Arunachal Pradesh scraps power deal with Naveen Jindal Group


 

By M Rajshekhar, ET Bureau | 3 May, 2013
"The (Arunachal) cabinet has decided to ask the Jindal Group to return its shares," Arunachal Chief Secretary HK Paliwal told ET. “The (Arunachal) cabinet has decided to ask the Jindal Group to return its shares,” Arunachal Chief Secretary HK Paliwal told ET.

 

NEW DELHI/ITANAGAR: Arunachal Pradesh, the epicentre of hydel power in India, has decided to reverse its contentious decision in 2009 to give 49% equity in its hydro-power corporation to the Naveen Jindal Group.
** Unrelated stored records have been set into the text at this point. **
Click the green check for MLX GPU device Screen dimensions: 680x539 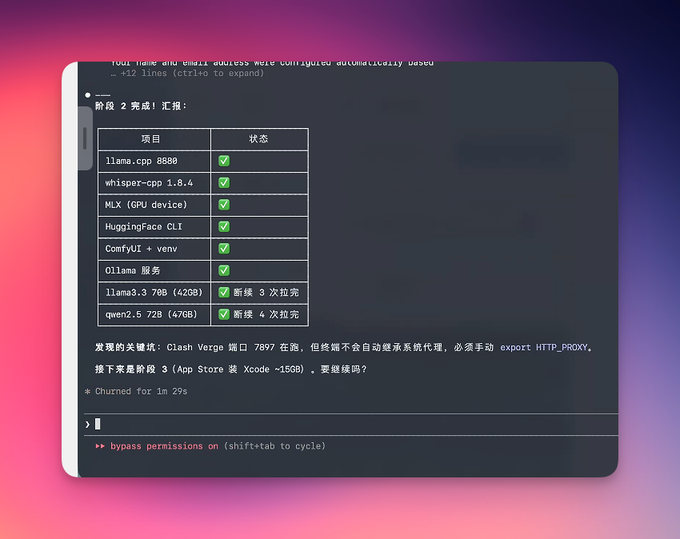click(224, 205)
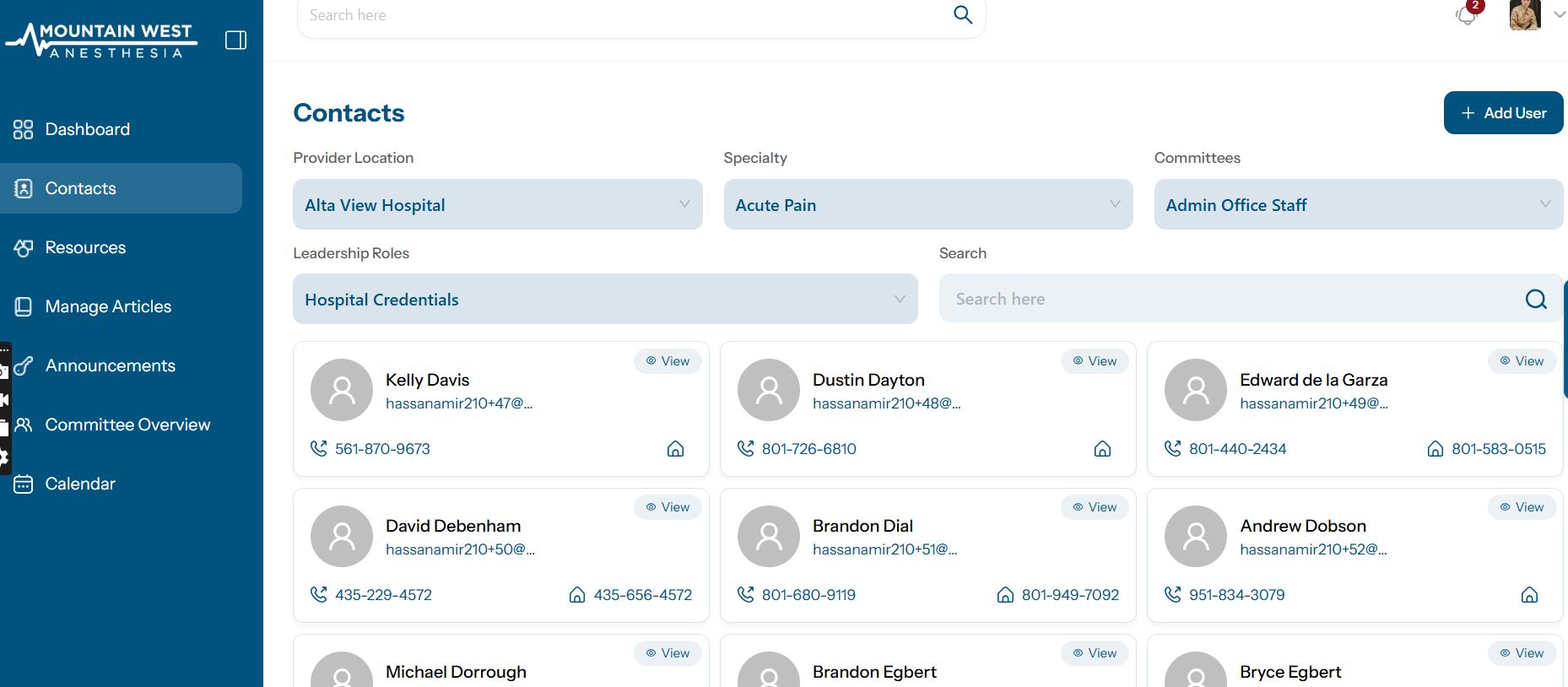The image size is (1568, 687).
Task: Open Manage Articles menu item
Action: tap(108, 306)
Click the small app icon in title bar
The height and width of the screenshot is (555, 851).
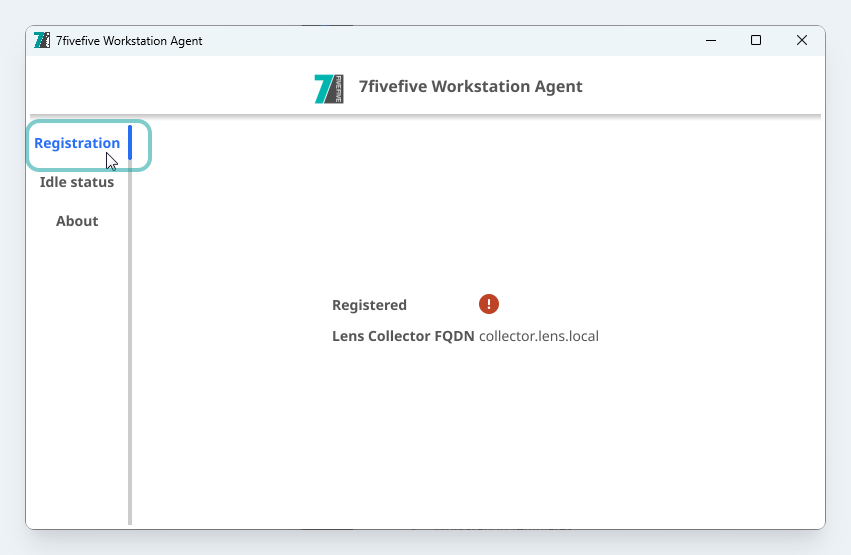(42, 41)
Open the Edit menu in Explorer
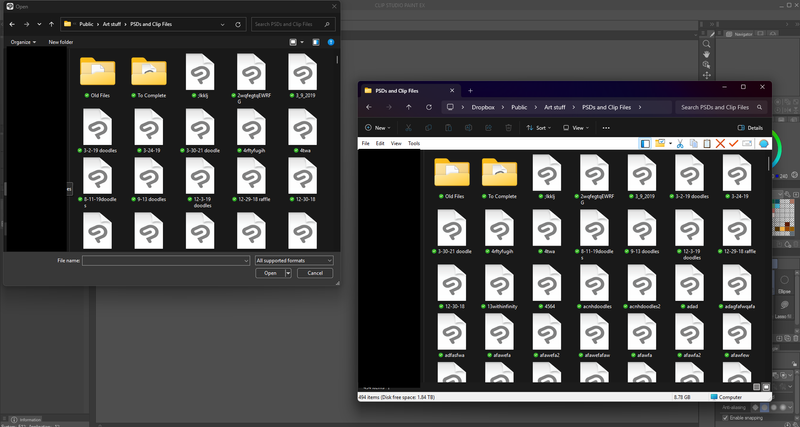 click(x=380, y=143)
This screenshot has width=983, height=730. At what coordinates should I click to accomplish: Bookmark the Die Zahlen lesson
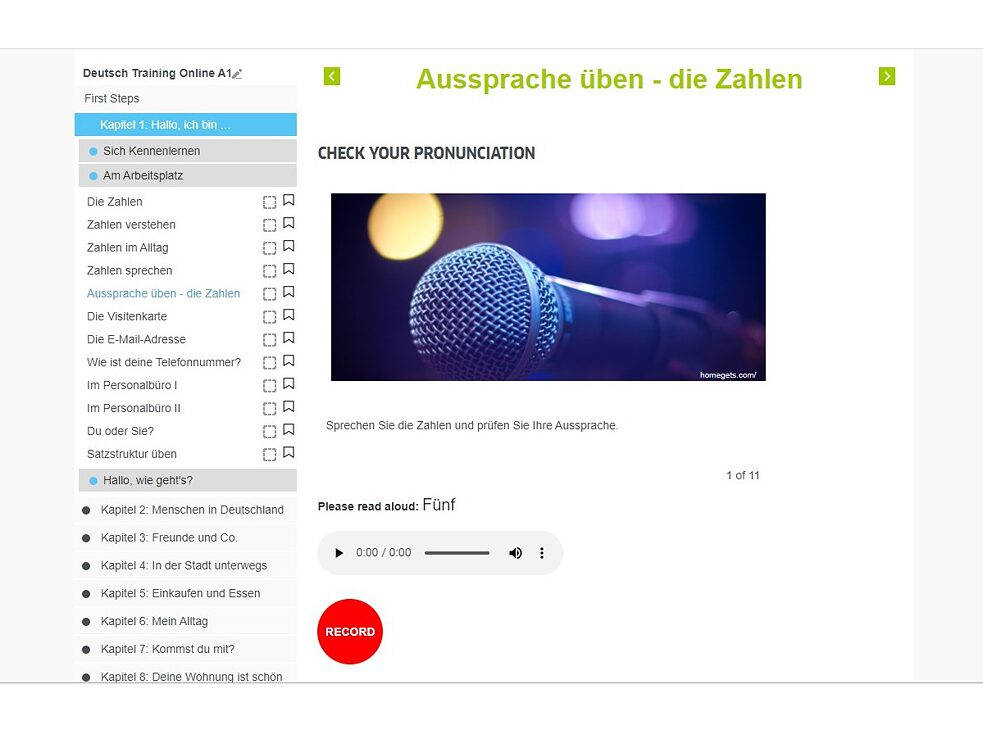point(288,201)
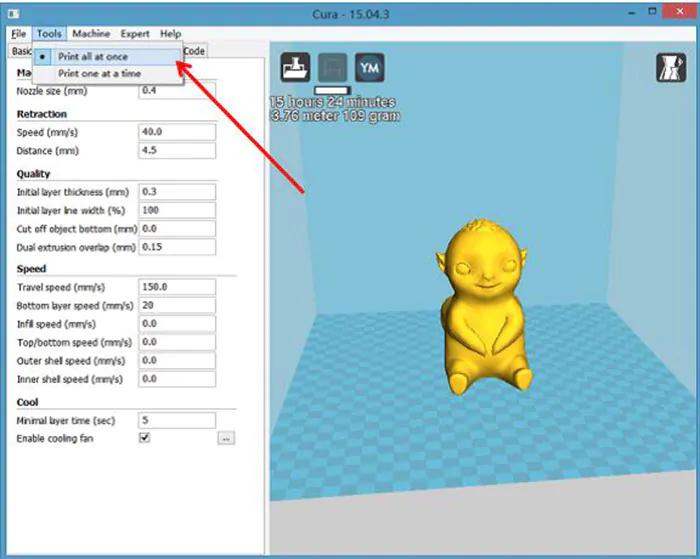Select Print all at once option
700x559 pixels.
point(93,57)
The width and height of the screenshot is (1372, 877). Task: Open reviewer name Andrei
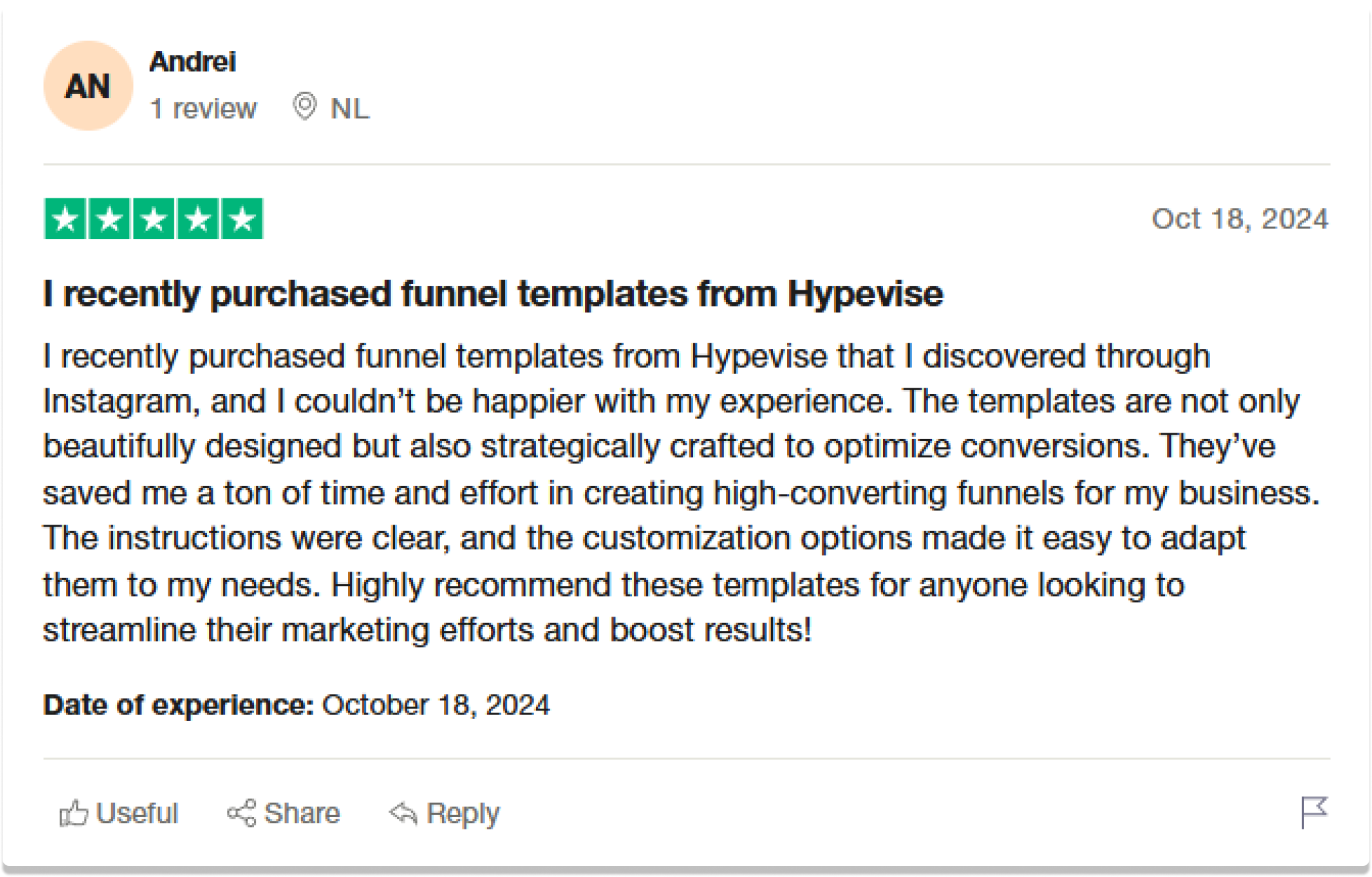193,62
The decision, taken last month, came after a backlash from government departments and other companies having hydel projects in the state against the joint venture, which was a departure from precedent as it effectively gave the NaveenJindal Group a stake in every upcoming hydel project in Arunachal.

“The (Arunachal) cabinet has decided to ask the Jindal Group to return its shares,” Arunachal Chief Secretary HK Paliwal told ET. Sometime in 2009, the cabinet of the Congress government, led by Dorjee Khandu, had cleared the sale of 49% in the Hydro Power Development Corporation of Arunachal Pradesh Limited (HPDCAPL) to the Naveen Jindal Group.

The state, through HPDCAPL, had committed to 11-26% equity contribution in every hydel project coming up in Arunachal, including those of other private players, adding 38,600 mw by March 2009. And Jindal’s 49% ownership of HPDCAPL would have effectively given it ownership in every project.

“This (the arrangement) looked peculiar,” says AV Kameswara Rao, executive director, PricewaterhouseCoopers, a consultancy.

"The (Arunachal) cabinet has decided to ask the Jindal Group to return its shares," Arunachal Chief Secretary HK Paliwal told ET.

“There are models where a state-owned body gives out equity. But this creates a strange situation. A state company holding equity in other projects cannot have a third party holding equity in it,” says AV Kameswara Rao of PricewaterhouseCoopers.

As companies squirmed at the idea of an uninvited private player holding equity (indirectly) in their power projects and looking into their books, the state backed down and decided to subscribe to its equity share directly, and not via HPDCAPL. “The (state) government is signing direct agreements with companies instead of going through this route,”Sanjay Kumar Saxena, the state’s current power secretary, told ET in December 2012.

How the state decided to award equity in HPDCAPL to a private player in general and Jindal in particular, is not clear. “The decision was taken by the (then) cabinet,” says Paliwal. “I do not know why it was taken. I also do not know on what basis Jindal was chosen.”

Tumke Bagra, who was the state power secretary when the decision was made, declined comment. “I am no more the power secretary. Please contact the present secretary who has access to department records,” he said in an SMS.